My attempts:
First of all, if we draw graphs of left and right sides of the equation, will see that $x(t) \rightarrow 0$ as $t \rightarrow \infty$, because segment $[0, \frac{\pi}{2t}]$ shrinks with growth of $t$. It's obvious.
Of course, it is too little and we need at least to find out an infinitesimal order of $x(t)$.
I thought about expansion $\cos(tx)$ into a Taylor series: $$\frac12 + x^2 = 1 - \frac{(tx)^2}{2!} + \frac{(tx)^4}{4!} - \dots$$ but it didn't help much.
And some special cases:
If $t = 0$, then $x = \frac{1}{\sqrt2}$.
If $t = 1$, then $\frac12 + x^2 = 1 - \frac{x^2}{2!} + O(x^4)$ and $x \approx \frac{1}{\sqrt3}$.
If $t = 2$, then $\frac12 + x^2 = 1 - \frac{4x^2}{2!} + O(x^4)$ and $x \approx \frac{1}{\sqrt6}$.
But with growth of $t$ we can't continue with this idea.
I guess, we need to check hypotheses about the order of $x(t)$ and look if there is any contradiction with Taylor series, but I got stuck there.

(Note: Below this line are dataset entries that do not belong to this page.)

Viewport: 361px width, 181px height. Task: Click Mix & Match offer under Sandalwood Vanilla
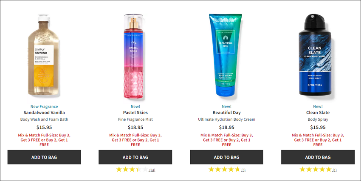pyautogui.click(x=44, y=140)
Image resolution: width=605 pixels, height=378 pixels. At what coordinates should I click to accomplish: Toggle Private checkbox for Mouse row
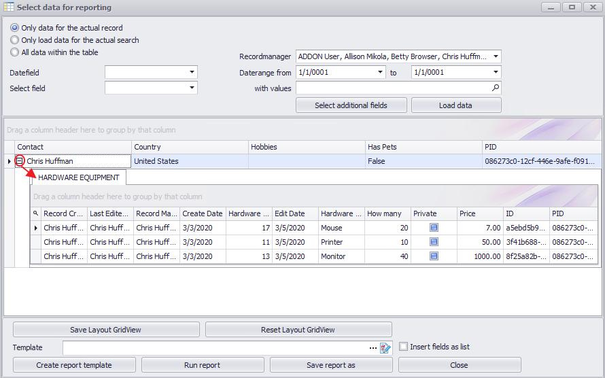pos(434,228)
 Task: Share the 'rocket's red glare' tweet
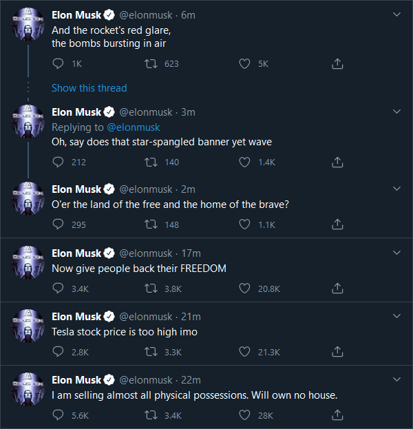(x=337, y=63)
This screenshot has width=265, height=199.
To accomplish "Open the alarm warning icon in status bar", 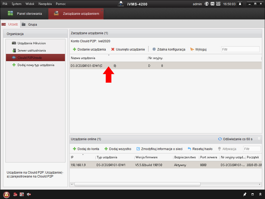I will point(6,194).
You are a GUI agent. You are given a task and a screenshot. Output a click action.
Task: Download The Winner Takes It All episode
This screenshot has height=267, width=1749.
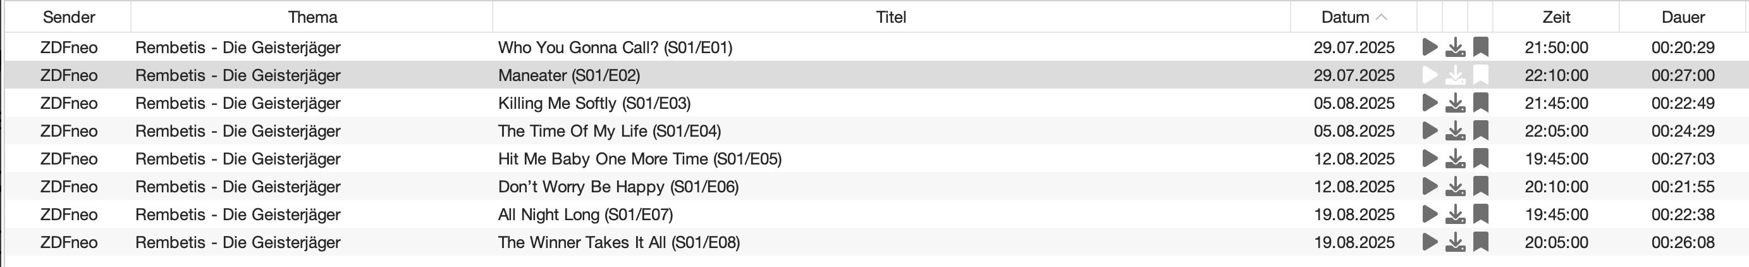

Denote $u(t)=tx(t)$. Then $u$ is the least positive root of $$ F_t(u)=\frac{u^2}{t^2}+\frac12-\cos u. $$ We can see that $F_t(0)=-\frac12$ and $F_t(\frac{\pi}3)>0$. Since $F_t'(u)=\frac{2u}{t^2}+\sin u>0$ on $[0,\frac{\pi}3]$, it follows by intermediate value theorem and Rolle's theorem, that there is a unique root $u(t)$ of $F_t$ on $(0,\frac{\pi}3)$. Also, $\partial_tF_t(u)<0$ implies that $\frac{d}{dt}u(t)=-\frac{\partial_t F_t(u)}{F_t'(u)}>0$, i.e. $u(t)$ is increasing by implicit function theorem. Thus $u^*=\lim_{t\to\infty}u(t)\in [0,\frac{\pi}3]$ exists by monotonicity and should satisfy $$ \frac12=\cos u^*, $$that is, $u^*=\lim_{t\to\infty}tx(t)=\frac{\pi}3$.